In the UK, for example, nearly £140bn has been injected into the economy through central bank purchases of government bonds and corporate assets, mainly from the commercial banks.
Our interactive feature explains how quantitative easing works and how this policy may stimulate the economy.
However, since the QE project was launched on March 5, a lot of this money, which in theory should be used by the commercial banks for lending to businesses and individuals, has ended up at the Bank of England in reserves.
Commercial bank deposits have risen from £31bn in early March to £152bn at the end of July – the latest figure.
This in itself is not a problem as the banks could be using this big increase in their reserves to step up their lending to the private sector. The more the banks have in reserves, the more they are allowed to lend.
However, there is no sign yet that they are using their much bigger reserves to lend on. The latest money supply figures for lending are still fairly anaemic.
It is why Mr King did not rule the possibility of negative interest rates when asked about the Riksbank model this month following the unveiling of the quarterly inflation report. “It’s an idea we will certainly be looking at, whether the effectiveness of our asset purchases could be increased by reducing the rate at which we remunerate reserves,” he said. His comments are one reason why yields on short-dated UK government bonds have fallen to record lows and why sterling has been under pressure in the currency markets.
Initially, Mr King gave QE six months before it would start taking effect. That time limit is up next week. If there are no signs in the money supply numbers, particularly in the key M4 lending excluding financial institutions, then the policy may start to look a distinct possibility.
In Europe, the European Central Bank is considered less likely to introduce negative interest rates.
This is because it has maintained higher official rates than other banks and used money market operations to act as a stimulant instead. For example, it offered commercial banks unlimited funds for one year at the end of June.

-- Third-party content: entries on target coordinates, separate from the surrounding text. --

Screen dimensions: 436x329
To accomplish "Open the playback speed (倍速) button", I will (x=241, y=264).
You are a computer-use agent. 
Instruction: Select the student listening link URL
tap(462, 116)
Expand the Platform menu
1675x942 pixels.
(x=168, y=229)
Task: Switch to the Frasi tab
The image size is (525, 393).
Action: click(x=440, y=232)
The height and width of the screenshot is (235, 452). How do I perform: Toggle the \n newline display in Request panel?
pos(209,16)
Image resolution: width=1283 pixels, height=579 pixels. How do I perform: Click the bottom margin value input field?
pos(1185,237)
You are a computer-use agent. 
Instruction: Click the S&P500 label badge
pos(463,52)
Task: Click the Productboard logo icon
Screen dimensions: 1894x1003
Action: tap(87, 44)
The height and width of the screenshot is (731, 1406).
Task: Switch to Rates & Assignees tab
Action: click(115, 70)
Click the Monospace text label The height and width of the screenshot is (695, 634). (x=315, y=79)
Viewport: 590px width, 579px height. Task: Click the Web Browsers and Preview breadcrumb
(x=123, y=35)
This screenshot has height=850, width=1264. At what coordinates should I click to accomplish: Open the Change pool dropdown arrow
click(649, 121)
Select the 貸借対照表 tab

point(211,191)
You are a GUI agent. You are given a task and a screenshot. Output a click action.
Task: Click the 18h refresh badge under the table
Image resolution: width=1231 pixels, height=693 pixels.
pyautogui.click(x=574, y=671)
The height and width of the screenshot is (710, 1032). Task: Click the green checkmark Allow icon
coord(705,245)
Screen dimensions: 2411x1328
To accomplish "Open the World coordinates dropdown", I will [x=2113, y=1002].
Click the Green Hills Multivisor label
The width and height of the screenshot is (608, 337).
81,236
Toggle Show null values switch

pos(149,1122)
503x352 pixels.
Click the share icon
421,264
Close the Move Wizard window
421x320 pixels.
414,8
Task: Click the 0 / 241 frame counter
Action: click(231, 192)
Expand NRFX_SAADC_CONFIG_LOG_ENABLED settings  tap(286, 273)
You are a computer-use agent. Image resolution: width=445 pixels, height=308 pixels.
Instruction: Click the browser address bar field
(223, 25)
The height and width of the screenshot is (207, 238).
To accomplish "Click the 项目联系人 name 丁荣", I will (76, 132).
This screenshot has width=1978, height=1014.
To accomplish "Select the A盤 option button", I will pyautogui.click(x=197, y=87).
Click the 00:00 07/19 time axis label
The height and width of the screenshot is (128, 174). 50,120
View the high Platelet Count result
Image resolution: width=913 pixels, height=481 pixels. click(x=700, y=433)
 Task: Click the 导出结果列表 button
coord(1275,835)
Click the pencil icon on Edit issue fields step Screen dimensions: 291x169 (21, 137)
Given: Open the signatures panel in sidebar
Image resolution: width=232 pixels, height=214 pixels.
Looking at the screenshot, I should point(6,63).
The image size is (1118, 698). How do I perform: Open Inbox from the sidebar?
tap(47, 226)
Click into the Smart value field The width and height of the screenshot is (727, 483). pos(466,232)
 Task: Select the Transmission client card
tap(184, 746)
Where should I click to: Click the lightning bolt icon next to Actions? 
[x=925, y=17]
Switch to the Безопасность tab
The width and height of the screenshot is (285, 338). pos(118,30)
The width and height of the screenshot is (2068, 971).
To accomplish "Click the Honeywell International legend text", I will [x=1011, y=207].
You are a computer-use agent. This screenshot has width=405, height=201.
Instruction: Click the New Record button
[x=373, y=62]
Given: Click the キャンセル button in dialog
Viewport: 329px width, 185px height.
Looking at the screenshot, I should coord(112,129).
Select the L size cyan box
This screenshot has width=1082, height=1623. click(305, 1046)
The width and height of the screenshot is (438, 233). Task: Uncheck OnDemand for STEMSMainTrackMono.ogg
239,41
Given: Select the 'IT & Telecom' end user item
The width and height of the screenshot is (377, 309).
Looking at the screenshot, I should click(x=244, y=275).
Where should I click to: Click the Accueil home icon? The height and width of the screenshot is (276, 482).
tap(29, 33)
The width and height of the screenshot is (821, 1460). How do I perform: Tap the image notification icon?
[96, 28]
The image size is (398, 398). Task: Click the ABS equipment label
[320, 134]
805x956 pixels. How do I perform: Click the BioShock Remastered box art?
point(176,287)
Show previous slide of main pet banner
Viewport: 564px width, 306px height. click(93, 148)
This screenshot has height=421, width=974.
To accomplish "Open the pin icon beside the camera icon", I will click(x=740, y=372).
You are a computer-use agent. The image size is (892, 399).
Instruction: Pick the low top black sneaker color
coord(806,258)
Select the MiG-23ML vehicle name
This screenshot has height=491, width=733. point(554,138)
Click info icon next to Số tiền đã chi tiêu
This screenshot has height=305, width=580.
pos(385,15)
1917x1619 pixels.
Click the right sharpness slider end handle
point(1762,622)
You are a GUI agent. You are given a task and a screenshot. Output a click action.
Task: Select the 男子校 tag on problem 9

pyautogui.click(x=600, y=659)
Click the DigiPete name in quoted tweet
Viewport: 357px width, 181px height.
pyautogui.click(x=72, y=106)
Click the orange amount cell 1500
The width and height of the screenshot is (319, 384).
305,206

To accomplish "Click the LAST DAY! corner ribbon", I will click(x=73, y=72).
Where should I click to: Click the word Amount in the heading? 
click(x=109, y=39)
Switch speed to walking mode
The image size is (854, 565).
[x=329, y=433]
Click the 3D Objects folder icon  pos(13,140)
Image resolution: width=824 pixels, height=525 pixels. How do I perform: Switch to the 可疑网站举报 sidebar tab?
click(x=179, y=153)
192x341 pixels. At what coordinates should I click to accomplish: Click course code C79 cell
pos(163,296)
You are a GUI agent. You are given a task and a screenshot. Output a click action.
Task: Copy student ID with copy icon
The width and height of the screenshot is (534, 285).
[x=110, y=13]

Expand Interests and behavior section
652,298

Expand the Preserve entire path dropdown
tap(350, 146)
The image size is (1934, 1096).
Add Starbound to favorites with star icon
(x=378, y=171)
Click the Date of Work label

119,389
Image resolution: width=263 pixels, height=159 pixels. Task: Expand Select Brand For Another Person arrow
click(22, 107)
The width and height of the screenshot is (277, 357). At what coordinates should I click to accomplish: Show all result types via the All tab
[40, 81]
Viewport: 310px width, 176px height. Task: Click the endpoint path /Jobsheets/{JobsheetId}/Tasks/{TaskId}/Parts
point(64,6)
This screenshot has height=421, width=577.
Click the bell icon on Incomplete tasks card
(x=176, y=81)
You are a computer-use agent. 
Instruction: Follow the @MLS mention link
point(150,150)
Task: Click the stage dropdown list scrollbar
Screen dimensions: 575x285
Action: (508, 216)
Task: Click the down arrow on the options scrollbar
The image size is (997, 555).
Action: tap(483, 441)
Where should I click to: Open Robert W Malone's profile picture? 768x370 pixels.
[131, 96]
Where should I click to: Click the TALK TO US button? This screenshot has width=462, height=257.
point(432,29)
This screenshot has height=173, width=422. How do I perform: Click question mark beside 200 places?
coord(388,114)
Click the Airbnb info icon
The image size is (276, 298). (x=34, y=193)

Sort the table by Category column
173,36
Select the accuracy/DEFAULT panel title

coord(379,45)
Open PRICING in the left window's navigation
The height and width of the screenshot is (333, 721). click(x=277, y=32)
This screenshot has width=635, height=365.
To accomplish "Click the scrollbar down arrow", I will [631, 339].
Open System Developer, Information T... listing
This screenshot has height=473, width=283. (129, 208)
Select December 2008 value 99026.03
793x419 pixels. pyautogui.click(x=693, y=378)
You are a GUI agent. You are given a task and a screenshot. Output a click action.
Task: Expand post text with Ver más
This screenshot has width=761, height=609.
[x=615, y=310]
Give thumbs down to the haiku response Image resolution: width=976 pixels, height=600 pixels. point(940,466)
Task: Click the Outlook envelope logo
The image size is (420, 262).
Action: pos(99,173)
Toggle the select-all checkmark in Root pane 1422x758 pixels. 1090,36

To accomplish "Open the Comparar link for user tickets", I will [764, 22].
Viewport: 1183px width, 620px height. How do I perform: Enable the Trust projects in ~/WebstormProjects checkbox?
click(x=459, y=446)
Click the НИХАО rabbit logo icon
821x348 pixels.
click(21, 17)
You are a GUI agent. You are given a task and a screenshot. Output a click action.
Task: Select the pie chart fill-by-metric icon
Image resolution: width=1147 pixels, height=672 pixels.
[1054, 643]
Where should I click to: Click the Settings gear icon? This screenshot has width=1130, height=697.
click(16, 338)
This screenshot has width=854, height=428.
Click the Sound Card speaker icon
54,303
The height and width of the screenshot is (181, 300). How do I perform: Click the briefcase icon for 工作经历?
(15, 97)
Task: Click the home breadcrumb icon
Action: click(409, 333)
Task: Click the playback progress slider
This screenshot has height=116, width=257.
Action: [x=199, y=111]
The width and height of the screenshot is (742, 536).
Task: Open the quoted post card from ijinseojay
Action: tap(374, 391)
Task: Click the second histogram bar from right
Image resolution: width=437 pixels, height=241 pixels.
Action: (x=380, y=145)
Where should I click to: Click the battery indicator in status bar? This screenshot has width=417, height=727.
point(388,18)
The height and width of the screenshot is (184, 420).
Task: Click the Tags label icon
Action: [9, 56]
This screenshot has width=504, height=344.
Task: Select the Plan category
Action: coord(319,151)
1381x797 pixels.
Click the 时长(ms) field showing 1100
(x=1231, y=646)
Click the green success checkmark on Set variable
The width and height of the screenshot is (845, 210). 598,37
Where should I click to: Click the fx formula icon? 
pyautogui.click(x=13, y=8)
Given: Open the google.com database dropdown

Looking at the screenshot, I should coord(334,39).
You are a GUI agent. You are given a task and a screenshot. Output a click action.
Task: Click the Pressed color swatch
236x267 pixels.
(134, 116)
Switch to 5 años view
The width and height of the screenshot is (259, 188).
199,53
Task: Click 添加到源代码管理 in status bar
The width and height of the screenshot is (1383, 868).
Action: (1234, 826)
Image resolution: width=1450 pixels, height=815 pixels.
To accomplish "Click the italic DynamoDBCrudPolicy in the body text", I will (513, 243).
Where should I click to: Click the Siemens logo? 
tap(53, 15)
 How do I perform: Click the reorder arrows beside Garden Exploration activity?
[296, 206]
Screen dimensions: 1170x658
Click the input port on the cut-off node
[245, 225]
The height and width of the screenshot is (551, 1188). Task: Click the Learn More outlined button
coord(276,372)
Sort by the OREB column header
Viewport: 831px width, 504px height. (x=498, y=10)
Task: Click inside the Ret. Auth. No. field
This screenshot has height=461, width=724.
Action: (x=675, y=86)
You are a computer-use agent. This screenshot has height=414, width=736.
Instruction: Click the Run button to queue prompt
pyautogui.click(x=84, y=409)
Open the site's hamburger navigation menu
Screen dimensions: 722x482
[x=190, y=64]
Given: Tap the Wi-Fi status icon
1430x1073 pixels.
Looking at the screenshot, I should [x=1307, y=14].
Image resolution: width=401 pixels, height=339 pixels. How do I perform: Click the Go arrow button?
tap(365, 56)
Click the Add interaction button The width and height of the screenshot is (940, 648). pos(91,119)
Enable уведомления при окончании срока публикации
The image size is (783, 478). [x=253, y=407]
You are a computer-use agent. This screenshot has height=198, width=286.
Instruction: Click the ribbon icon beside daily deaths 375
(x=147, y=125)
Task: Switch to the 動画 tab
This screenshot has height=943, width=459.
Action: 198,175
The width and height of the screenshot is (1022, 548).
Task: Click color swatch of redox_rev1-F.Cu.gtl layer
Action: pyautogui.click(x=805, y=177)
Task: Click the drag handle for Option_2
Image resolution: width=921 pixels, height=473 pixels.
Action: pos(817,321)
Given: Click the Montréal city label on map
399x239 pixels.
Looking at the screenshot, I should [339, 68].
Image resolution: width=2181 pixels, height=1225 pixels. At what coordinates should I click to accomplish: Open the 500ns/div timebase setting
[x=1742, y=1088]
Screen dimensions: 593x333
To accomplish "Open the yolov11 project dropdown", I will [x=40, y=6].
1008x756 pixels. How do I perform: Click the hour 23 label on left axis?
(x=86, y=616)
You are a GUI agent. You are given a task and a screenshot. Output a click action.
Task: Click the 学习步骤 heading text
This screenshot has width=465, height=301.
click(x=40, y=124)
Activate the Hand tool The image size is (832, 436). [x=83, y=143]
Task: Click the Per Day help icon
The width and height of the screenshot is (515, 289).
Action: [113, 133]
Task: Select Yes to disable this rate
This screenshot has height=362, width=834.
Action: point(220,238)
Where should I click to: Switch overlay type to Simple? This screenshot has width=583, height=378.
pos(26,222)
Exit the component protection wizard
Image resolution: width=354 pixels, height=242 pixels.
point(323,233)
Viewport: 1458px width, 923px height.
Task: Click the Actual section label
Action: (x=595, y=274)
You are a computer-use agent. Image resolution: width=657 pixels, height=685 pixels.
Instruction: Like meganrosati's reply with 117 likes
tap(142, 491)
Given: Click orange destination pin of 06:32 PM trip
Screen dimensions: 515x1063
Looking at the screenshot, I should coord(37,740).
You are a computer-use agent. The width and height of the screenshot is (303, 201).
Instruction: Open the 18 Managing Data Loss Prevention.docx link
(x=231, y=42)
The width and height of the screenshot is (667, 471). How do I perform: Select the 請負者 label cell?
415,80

But it does have the same problem as the Bank of England in assessing the success of its policy. Like the UK, commercial bank deposits at the ECB have shot up in the past few months.
Banks pay price for policy
Sweden’s decision to introduce negative interest rates on deposits at the Riksbank means that commercial banks have to pay for the privilege of saving their money at the central bank, writes David Oakley.
The new rate of minus 0.25 per cent forces banks to pay 0.25 per cent to the Riksbank. Normally, banks would be paid interest on these deposits.
It is thought to be the first time that negative rates have been introduced. Central banks usually shy away from such a drastic policy because it is in effect a tax or fine on the commercial banks and could hurt their balance sheets.
However, the Riksbank hopes that by charging banks for saving their money, rather than paying them, it will encourage them to increase their lending to individuals and businesses, boosting the economy. It also hopes that it might encourage them to divert the money into other assets, such as government bonds or even highly rated corporate bonds. This would bring down bond yields and act as an stimulant.
In the UK, there have been signs that banks are switching cash into short- dated government bonds following hints from Mervyn King, Bank of England governor, that the policy could be introduced there.
At this stage, the US also seems unlikely to introduce the policy as there has been little debate on the matter and no hints from policymakers about it being an option.
At the Riksbank, which now has a deposit rate of minus 0.25 per cent, the most vocal advocate of the policy is deputy governor Lars Svensson, a world-renowned expert on monetary policy theory and a close associate of Ben Bernanke, chairman of the US Federal Reserve, since they worked together at Princeton University.